The tiny wretch behind me is way ahead in free-style seat-back thumping. His silly git of a father keeps on putting him, despite my remonstrances, on the seat-back table from where he proceeds to use all four limbs to box the back of my seat. Stop it already, will you! You've already won the gold!

Wow, fancy that!

By the time we land my head's thumping like a boxer's in round 36 of an endless bout.

On a Wing and a Prayer -- Quite Literally: Okaaay. It's the usual shambolic cock-up as we board the flight from New York to Los Angeles. The frigging passengers are taking on board shipping-container-size carry-ons which they struggle mightily to cram into the lilliputian overhead bins, managing to produce the most massive gridlock in the aisles.

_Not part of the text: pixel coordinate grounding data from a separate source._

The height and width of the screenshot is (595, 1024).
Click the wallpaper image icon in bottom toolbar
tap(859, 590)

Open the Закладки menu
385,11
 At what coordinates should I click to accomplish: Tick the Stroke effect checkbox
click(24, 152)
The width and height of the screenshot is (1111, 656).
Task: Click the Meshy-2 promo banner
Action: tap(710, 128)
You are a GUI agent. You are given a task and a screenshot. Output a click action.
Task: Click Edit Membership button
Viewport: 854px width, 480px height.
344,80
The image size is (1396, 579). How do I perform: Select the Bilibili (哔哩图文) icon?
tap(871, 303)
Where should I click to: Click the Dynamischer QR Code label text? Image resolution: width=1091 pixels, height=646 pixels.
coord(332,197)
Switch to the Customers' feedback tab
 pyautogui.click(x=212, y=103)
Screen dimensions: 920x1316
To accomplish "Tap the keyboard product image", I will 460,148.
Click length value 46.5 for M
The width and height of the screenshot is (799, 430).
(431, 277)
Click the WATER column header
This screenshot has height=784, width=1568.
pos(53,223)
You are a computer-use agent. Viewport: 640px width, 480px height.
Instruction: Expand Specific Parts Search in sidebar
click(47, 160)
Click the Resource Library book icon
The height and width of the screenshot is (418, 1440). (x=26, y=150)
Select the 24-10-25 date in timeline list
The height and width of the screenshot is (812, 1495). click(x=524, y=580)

Meanwhile the gent in the seat in front of me is bellowing business deals into his cell phone. Other than that everything is copacetic. We at last settle down to a more organised form of chaos, and we're off, up and away when the nice lady next to me takes out a Hebrew prayer book. Her lips are working overtime and a faint hum is issuing forth from her mouth, cracked ajar a fraction of an inch.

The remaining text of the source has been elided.